Walnut Creek says no to PG&E tree removal program

Walnut Creek is leading the local fight against PG&E's Pipeline Pathways program, which would take out hundreds of trees.
March 27, 2014 12:00:00 AM PDT
Several East Bay cities appear to have won their battle to stop PG&E from cutting down thousands of trees.

The utility company says it needs to remove all obstructions to nearly 7,000 miles of gas lines from Bakersfield to Eureka. The city of Walnut Creek is leading the local fight.

It may only be a temporary reprieve, but the mayor of Walnut Creek launched a petition drive to stop PG&E from removing trees and it appears for now, PG&E got the message.

"It's nice to see that PG&E responded to the public," said Gus Walbolt, a Walnut Creek resident. Walbolt joined the fight to keep PG&E from ripping out hundreds of trees in the town where he's lived for more than 40 years. "It adds a lot to the beauty of the neighborhoods and so many of these have been here for decades."

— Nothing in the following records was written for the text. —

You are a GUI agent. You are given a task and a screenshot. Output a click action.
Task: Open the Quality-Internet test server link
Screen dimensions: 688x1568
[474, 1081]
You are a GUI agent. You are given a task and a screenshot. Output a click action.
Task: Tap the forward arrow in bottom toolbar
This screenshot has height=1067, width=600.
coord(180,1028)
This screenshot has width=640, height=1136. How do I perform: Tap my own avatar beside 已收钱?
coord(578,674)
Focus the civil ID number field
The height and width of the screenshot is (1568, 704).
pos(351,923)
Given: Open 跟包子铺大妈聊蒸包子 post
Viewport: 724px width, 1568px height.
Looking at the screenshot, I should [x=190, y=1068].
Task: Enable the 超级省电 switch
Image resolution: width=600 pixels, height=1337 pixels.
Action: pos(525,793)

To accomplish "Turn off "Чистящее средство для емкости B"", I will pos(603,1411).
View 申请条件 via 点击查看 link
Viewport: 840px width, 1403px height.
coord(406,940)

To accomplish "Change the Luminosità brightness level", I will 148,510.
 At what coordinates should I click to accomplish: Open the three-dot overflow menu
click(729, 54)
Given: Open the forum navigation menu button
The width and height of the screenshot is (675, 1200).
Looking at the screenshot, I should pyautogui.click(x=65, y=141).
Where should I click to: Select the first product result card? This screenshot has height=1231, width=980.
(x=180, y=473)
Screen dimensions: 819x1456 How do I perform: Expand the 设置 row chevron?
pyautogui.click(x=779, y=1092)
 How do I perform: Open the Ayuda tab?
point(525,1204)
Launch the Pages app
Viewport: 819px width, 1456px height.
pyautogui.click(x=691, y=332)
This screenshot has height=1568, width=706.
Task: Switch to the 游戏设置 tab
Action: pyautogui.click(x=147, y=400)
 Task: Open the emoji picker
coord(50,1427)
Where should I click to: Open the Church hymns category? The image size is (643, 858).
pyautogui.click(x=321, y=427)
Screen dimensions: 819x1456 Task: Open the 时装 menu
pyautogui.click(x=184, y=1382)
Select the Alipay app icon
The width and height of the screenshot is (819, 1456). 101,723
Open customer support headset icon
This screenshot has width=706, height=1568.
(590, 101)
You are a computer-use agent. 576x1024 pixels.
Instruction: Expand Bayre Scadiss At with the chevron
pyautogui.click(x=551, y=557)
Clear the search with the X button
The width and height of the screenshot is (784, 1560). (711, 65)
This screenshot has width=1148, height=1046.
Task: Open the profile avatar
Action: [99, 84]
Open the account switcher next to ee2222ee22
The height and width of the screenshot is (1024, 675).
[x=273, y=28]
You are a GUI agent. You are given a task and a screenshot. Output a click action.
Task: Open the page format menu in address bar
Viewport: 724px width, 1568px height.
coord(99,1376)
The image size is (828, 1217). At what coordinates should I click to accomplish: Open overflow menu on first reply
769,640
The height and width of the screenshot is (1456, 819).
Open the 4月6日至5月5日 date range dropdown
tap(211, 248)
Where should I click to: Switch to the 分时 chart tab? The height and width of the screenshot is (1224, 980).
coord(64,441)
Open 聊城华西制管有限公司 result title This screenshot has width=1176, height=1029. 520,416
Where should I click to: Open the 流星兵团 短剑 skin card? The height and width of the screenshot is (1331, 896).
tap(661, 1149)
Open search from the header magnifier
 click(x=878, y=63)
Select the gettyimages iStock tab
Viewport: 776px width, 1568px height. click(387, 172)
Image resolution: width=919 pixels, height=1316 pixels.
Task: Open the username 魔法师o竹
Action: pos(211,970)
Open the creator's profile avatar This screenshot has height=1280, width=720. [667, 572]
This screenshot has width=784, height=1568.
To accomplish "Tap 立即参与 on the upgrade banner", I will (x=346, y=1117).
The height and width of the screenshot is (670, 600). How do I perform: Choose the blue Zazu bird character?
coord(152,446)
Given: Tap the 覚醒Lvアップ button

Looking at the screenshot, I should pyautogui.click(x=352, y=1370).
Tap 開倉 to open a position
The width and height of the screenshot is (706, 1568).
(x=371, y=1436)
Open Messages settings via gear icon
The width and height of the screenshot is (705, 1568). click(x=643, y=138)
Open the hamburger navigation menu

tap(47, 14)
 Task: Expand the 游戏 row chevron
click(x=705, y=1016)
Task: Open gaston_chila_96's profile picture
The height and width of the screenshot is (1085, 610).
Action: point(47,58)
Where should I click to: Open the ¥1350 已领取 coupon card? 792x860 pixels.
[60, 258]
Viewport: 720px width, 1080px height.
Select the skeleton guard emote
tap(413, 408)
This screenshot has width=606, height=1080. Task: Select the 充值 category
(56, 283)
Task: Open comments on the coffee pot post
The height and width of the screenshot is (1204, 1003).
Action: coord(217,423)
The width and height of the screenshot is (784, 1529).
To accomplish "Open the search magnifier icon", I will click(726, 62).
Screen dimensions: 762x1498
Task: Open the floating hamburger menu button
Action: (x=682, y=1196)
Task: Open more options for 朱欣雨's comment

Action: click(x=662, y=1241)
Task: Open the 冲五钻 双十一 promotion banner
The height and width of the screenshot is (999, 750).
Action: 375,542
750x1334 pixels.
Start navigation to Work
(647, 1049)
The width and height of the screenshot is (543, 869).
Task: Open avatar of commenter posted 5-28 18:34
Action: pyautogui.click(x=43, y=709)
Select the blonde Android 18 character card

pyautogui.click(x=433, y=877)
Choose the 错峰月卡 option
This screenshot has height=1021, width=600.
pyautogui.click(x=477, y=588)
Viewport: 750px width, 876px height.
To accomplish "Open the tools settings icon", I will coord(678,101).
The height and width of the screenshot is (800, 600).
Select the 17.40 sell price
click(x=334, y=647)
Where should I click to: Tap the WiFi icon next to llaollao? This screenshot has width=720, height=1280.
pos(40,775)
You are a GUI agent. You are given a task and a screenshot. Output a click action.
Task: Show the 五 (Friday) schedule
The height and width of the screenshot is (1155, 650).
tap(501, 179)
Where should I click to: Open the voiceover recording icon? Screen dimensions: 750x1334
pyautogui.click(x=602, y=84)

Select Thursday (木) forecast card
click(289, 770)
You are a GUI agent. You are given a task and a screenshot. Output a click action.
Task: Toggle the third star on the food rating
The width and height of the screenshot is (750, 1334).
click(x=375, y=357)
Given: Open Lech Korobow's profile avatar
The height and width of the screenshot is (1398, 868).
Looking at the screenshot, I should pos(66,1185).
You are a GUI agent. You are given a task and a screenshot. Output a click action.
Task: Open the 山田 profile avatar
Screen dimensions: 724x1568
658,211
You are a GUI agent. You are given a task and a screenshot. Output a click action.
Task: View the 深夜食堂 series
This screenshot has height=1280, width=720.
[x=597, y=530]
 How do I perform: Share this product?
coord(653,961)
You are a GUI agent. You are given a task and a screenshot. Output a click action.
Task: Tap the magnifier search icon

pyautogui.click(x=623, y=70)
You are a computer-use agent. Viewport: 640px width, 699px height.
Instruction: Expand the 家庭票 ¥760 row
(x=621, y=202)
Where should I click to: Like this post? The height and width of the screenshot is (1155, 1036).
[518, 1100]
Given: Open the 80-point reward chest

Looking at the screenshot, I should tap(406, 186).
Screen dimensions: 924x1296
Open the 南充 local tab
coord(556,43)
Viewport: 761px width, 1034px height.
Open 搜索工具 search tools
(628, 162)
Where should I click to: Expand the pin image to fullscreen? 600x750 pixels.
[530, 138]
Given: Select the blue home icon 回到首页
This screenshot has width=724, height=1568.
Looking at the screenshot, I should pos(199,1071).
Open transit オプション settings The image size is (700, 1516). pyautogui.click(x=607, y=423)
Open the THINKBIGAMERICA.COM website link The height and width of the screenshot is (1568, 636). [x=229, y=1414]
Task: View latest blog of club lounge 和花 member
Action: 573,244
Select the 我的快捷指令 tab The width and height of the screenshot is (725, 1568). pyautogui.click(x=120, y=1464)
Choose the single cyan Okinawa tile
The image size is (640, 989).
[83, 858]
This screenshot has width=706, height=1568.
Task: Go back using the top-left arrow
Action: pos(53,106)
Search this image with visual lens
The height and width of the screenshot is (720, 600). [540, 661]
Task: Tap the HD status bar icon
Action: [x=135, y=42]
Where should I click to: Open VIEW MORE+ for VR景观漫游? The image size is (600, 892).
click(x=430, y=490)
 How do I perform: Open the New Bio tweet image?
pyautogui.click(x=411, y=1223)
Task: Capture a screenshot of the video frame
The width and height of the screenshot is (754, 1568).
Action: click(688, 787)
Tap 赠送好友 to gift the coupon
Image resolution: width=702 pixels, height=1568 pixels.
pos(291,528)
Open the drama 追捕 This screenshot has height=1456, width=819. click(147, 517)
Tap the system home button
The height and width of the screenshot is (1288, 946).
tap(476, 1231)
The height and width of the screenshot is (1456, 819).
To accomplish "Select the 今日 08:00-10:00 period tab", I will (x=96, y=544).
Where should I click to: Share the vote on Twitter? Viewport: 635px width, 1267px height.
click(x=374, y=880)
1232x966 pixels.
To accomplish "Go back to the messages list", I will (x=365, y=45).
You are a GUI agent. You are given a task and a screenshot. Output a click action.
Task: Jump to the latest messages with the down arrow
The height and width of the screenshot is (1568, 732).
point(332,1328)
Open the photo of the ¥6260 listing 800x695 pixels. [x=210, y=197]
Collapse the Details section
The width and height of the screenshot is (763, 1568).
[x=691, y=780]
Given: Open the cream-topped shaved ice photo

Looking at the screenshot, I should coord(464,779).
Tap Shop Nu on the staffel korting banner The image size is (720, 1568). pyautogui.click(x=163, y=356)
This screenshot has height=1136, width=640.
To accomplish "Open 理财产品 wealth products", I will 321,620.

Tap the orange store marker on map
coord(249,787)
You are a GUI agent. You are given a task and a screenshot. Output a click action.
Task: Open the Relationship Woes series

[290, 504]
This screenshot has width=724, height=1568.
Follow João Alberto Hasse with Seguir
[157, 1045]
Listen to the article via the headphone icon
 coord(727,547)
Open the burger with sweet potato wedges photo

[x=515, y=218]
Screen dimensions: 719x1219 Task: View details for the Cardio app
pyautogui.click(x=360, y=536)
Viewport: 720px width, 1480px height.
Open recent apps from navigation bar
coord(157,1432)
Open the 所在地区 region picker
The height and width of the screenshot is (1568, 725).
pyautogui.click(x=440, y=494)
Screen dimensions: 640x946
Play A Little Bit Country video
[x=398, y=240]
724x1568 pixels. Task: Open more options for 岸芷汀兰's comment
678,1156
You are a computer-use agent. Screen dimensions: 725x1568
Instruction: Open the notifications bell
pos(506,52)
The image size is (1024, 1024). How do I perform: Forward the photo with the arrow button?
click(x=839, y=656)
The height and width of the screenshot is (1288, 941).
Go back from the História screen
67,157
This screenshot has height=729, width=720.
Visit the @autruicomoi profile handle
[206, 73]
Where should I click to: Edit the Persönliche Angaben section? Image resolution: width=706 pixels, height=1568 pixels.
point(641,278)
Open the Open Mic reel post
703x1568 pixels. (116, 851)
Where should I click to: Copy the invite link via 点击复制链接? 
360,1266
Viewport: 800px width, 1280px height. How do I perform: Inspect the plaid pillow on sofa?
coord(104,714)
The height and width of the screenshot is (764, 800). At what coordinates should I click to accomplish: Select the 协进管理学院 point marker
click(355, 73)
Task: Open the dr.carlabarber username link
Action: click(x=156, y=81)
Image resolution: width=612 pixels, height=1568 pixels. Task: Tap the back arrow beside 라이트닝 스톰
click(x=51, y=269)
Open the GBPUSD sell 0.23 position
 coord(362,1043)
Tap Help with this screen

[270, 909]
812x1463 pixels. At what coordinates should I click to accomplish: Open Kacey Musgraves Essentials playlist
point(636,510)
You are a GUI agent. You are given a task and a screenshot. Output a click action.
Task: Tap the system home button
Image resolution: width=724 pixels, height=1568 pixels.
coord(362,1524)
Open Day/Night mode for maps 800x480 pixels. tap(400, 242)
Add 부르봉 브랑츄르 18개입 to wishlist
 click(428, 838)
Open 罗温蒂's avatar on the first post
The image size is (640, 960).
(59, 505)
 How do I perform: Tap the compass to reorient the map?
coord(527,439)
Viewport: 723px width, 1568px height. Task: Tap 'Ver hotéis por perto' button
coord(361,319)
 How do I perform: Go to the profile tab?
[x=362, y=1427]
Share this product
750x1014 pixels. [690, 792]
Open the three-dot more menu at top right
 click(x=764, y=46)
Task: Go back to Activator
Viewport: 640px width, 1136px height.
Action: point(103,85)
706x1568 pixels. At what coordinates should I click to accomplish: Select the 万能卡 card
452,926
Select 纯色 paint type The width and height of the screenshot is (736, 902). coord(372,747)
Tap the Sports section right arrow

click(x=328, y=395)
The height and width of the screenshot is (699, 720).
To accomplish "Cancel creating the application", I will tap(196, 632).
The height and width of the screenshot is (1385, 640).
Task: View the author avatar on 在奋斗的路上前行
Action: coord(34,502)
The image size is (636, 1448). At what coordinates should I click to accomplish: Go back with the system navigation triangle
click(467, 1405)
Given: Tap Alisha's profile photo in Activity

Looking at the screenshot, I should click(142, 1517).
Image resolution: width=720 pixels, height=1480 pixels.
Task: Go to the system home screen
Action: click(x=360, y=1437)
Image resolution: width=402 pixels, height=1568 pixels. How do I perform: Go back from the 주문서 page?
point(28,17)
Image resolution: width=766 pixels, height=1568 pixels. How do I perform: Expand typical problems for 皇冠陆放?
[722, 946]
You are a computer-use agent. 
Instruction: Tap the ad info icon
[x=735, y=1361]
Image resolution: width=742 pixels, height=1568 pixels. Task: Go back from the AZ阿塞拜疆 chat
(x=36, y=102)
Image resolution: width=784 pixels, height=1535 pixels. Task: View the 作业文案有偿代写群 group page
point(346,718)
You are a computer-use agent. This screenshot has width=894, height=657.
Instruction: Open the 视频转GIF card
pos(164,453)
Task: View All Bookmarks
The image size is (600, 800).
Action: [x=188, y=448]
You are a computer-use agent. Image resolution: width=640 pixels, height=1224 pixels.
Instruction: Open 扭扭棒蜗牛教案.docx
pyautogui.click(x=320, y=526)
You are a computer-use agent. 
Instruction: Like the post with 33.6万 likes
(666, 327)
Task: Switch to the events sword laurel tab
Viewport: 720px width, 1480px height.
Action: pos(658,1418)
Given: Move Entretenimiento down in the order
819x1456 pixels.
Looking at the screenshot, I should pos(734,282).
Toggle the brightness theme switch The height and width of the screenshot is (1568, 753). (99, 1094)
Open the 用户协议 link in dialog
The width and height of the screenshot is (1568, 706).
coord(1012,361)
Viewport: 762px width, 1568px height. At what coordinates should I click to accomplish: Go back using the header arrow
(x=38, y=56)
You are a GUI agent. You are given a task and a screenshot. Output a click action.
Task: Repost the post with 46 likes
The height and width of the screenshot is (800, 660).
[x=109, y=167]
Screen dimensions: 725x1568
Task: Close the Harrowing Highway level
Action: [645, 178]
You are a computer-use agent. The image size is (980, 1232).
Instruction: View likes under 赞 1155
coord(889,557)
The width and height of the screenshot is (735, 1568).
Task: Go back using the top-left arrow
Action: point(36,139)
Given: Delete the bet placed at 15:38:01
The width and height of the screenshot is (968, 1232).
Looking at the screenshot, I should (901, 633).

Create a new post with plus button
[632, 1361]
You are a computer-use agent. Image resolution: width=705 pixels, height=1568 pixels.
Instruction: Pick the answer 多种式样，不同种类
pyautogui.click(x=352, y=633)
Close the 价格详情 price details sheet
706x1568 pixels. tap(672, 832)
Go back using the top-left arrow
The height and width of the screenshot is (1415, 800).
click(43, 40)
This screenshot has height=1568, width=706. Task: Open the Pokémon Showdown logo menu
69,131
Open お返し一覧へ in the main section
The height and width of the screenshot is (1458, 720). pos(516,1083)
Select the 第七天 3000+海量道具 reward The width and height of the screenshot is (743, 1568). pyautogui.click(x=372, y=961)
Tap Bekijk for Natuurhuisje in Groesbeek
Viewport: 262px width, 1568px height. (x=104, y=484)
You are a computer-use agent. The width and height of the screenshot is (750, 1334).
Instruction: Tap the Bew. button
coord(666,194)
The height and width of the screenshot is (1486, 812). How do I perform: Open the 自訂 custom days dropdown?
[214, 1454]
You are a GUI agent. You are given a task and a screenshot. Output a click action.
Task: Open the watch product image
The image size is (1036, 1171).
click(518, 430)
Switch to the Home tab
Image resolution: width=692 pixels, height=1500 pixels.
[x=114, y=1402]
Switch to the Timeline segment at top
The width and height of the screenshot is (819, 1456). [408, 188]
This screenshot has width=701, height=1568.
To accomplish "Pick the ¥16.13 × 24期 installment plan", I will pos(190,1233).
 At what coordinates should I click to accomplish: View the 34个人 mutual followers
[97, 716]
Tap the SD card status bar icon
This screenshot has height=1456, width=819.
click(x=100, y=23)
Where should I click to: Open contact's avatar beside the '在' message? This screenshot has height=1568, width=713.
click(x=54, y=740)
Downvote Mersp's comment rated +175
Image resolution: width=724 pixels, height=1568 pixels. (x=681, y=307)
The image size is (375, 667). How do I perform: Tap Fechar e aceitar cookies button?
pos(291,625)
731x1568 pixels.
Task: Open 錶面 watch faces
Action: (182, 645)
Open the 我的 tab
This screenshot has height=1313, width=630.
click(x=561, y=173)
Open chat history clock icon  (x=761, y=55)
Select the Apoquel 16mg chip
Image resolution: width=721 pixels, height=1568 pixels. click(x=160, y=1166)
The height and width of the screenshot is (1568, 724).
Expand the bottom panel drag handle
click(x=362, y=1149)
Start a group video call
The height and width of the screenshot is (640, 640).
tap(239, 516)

Walnut Creek Mayor Kristina Lawson led the effort by creating a Change.org petition, when she learned what PG&E had in mind for her city -- the removal of 735 trees from public and private property.

As part of its $500 million Pipeline Pathways program, PG&E wants to clear obstructions from more than 6,700 miles of pipeline in Northern California. It's a safety project that grew out of San Bruno pipeline disaster in 2010.

In some places, the tree removal has already happened. Earlier this month, PG&E took out a line of trees along San Lorenzo's Duck Pond Park.

In Concord, the trees next to Len Hester Park would be among more than 700 chopped down in Mayor Tim Grayson's city.

"They have said that their project pre-empts all local ordinances, which pretty much puts our trees and especially our heritage trees in danger of their pathway," said Grayson.

In deciding to halt the program at least temporarily, PG&E spokesman Debbie Felix told ABC7 News, "We share the cities' deep appreciation for trees. They've raised a number of issues and we are listening."

Without the community opposition, the tree removal would have started in Walnut Creek in May.